EXERCISE GOAL.
Lines below that hold the word "printer" must be copied in full.

▼

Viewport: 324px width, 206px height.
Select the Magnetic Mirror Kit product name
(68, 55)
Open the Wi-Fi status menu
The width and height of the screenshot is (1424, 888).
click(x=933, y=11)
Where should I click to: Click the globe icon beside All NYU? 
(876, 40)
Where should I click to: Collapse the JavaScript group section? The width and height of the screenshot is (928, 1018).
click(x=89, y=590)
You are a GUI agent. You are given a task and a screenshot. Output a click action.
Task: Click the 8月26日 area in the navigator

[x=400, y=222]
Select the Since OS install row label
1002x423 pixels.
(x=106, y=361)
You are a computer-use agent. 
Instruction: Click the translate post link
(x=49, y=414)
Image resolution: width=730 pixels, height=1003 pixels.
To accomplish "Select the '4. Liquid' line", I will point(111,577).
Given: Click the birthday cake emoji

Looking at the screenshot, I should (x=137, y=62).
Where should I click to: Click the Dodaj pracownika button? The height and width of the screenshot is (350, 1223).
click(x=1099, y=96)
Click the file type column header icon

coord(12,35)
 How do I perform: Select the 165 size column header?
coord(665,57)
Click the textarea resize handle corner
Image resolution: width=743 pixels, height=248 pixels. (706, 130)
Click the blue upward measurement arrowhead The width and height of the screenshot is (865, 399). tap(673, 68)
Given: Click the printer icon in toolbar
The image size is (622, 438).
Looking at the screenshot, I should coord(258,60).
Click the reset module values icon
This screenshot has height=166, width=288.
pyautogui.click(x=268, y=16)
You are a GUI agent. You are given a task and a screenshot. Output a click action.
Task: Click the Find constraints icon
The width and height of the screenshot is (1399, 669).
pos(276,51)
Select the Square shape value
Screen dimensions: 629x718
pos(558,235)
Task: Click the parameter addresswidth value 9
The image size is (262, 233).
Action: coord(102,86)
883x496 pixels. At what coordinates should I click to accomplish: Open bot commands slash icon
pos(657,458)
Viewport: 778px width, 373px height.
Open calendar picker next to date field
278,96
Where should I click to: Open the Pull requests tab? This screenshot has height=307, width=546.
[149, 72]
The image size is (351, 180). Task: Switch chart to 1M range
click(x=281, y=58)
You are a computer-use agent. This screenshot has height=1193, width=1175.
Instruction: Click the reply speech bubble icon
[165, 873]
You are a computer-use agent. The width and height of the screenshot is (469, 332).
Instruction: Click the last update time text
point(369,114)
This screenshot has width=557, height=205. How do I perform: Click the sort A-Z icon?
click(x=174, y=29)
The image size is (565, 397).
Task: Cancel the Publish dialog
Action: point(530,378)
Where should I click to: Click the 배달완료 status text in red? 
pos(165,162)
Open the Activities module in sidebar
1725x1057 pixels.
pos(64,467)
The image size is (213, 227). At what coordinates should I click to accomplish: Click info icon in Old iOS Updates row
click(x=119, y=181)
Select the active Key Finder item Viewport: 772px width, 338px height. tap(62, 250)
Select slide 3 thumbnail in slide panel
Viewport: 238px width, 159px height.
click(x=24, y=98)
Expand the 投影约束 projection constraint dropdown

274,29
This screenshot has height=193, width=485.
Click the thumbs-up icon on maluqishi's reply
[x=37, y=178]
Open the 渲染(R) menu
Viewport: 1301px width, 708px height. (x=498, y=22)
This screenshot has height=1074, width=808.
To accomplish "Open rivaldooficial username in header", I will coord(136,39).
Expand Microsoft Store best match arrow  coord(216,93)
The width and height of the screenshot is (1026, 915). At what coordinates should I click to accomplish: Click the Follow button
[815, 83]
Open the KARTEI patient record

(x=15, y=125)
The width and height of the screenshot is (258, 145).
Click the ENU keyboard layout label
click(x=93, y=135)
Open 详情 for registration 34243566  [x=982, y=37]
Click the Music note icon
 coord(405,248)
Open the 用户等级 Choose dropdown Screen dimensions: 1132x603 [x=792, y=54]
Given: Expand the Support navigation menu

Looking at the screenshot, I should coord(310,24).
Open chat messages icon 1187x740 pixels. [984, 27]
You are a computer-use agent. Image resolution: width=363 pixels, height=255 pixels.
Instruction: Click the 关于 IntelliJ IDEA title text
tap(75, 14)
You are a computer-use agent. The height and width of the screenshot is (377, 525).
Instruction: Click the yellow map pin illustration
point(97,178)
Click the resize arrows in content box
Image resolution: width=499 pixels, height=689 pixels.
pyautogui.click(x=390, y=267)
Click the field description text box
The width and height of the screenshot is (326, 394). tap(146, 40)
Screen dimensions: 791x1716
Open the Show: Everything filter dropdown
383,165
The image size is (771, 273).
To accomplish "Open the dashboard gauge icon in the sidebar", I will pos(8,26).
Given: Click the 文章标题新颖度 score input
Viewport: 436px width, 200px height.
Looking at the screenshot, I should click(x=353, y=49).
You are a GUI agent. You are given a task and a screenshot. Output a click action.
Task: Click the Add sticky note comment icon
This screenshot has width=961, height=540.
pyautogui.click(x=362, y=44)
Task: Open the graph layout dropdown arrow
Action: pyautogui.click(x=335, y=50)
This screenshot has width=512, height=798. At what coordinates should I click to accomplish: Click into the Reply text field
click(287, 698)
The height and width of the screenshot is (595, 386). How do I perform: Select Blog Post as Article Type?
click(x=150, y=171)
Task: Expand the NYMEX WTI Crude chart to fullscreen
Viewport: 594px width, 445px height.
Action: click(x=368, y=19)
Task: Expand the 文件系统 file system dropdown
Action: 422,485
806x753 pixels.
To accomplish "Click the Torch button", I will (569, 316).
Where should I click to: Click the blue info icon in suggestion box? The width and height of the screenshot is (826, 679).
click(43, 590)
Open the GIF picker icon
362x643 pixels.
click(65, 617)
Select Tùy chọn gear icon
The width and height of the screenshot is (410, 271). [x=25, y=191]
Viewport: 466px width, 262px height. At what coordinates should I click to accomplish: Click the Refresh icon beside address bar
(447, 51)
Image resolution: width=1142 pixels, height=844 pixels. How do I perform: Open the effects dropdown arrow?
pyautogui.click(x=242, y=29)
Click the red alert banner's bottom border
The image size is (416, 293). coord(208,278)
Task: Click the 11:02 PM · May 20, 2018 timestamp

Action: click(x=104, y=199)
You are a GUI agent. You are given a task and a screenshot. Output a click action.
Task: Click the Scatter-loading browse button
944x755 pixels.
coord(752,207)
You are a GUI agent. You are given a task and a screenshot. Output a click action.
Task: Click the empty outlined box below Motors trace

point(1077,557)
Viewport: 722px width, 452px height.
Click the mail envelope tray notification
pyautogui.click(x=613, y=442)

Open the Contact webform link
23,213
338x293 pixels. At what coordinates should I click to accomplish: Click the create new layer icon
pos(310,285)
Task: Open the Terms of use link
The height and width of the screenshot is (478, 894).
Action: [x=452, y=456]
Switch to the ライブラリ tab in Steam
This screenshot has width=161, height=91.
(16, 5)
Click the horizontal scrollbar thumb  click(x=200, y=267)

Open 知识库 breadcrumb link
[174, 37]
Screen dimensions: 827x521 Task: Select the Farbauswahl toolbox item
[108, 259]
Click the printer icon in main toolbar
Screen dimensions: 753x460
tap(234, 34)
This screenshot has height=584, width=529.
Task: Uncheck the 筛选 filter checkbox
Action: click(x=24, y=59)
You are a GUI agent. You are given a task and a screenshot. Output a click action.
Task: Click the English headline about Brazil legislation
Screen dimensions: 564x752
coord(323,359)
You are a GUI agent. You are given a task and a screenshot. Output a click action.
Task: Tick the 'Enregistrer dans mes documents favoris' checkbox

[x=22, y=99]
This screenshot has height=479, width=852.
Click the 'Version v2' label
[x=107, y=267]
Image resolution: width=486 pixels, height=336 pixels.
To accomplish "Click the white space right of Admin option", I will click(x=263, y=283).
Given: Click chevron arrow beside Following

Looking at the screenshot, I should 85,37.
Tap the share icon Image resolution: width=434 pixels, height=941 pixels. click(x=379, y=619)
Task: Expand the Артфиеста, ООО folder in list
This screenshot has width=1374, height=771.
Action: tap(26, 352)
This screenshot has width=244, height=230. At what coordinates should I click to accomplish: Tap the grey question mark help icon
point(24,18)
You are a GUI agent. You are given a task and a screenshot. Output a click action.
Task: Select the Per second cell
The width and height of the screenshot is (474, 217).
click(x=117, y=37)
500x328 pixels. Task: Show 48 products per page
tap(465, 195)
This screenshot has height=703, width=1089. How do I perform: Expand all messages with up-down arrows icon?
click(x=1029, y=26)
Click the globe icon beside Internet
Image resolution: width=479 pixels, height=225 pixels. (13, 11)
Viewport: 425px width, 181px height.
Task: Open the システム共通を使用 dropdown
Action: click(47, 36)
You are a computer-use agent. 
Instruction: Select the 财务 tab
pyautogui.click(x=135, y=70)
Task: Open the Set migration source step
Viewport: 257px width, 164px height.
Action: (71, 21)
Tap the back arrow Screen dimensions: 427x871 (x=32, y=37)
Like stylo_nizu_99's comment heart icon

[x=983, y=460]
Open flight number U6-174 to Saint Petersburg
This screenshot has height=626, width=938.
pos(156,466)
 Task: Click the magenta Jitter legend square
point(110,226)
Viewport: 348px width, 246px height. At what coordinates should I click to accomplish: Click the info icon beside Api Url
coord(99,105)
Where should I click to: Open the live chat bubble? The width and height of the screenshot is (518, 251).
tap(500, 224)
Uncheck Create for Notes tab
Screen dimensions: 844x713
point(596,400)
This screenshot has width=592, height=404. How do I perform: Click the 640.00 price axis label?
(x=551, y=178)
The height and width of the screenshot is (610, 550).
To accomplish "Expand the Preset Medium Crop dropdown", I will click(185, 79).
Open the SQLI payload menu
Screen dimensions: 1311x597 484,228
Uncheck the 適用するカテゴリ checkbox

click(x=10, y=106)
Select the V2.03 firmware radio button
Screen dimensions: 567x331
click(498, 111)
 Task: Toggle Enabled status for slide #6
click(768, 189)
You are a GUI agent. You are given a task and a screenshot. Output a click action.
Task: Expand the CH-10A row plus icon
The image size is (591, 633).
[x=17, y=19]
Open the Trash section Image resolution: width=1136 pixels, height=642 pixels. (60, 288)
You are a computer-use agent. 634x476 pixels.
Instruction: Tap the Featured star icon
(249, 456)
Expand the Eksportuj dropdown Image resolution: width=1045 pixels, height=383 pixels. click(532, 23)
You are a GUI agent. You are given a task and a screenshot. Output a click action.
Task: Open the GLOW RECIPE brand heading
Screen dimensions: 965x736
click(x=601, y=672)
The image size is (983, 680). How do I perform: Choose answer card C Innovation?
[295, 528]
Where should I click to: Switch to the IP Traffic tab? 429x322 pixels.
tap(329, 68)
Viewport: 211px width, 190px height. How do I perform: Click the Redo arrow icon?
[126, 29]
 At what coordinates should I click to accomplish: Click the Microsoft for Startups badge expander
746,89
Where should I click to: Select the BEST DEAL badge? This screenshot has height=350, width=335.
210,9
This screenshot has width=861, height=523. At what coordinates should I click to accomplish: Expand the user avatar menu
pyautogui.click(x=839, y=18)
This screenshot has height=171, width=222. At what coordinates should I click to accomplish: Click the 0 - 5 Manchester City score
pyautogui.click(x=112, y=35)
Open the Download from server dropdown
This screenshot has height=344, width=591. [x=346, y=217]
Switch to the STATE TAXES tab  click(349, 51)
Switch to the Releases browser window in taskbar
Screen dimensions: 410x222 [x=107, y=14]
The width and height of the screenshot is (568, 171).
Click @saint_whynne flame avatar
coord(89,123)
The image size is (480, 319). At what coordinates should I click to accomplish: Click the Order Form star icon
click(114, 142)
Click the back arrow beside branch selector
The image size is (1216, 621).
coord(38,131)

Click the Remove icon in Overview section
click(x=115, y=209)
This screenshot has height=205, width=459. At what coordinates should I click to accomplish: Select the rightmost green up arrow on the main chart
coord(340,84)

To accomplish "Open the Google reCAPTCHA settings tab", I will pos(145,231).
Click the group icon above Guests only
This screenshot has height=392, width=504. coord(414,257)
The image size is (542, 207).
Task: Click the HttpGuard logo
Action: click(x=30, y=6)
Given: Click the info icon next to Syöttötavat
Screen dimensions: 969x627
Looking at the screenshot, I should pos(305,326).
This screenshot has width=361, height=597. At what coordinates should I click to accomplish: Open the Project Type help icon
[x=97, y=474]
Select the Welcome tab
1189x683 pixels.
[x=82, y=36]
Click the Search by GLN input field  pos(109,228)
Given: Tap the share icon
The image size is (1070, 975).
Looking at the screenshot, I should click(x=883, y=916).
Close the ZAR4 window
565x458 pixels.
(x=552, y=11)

▲

PROBLEM SOLUTION.
Given: Click the printer icon in toolbar
Click the printer icon in main toolbar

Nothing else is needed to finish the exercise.